> Work to be completed: Could you return, exactly, the stretch of records from the line containing "The width and height of the screenshot is (572, 368)." through the line containing "click(247, 11)"?

↓↓↓

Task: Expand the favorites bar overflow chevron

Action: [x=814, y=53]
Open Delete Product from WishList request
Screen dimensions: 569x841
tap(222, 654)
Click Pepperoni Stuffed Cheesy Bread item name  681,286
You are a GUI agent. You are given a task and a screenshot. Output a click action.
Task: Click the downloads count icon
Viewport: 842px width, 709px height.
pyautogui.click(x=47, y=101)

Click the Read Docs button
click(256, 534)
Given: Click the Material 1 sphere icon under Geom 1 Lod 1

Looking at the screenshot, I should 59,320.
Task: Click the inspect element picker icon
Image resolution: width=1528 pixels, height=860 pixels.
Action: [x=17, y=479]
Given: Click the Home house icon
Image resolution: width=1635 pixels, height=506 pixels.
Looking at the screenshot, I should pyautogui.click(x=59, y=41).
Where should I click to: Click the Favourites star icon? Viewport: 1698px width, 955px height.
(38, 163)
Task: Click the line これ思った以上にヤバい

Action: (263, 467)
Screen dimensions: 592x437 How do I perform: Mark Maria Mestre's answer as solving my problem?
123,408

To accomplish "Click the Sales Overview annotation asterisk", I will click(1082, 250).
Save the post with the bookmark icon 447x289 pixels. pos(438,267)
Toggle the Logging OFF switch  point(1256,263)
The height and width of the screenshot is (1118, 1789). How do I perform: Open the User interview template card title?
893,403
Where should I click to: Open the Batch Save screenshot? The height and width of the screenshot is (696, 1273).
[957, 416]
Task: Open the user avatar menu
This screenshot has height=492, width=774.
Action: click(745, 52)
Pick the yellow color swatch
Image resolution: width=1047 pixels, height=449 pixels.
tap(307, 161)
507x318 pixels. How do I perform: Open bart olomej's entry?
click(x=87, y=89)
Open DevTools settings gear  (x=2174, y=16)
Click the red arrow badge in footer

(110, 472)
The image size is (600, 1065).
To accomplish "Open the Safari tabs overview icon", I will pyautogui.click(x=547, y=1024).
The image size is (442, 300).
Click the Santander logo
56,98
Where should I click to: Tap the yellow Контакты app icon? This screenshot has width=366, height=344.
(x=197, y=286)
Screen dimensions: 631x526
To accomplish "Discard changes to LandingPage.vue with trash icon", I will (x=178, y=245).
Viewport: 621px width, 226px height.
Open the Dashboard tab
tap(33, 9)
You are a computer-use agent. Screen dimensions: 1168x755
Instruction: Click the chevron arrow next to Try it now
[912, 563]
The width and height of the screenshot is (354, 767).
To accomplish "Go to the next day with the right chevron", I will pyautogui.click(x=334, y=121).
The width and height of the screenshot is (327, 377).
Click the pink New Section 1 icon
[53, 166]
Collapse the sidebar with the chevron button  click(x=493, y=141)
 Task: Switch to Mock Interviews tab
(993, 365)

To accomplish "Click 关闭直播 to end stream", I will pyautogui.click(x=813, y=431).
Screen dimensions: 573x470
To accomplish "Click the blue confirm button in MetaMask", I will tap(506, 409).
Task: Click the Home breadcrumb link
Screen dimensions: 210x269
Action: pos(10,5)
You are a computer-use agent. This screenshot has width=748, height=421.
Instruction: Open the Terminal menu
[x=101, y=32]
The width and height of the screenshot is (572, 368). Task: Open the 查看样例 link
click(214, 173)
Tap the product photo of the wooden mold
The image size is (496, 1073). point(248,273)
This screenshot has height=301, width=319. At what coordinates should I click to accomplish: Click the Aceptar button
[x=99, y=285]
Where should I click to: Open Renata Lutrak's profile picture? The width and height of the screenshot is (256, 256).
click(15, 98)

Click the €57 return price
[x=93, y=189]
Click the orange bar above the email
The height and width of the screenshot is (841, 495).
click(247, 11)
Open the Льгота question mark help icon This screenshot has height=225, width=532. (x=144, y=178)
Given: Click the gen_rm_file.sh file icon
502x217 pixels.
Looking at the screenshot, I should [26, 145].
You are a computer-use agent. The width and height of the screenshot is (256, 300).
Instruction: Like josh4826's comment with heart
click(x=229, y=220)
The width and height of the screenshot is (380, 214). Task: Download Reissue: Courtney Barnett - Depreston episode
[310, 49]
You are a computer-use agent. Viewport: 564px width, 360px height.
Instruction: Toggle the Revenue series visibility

↑↑↑

> Final answer:
The width and height of the screenshot is (572, 368). Task: Open the 查看样例 link
click(214, 173)
Tap the product photo of the wooden mold
The image size is (496, 1073). point(248,273)
This screenshot has height=301, width=319. At what coordinates should I click to accomplish: Click the Aceptar button
[x=99, y=285]
Where should I click to: Open Renata Lutrak's profile picture? The width and height of the screenshot is (256, 256).
click(15, 98)

Click the €57 return price
[x=93, y=189]
Click the orange bar above the email
The height and width of the screenshot is (841, 495).
click(247, 11)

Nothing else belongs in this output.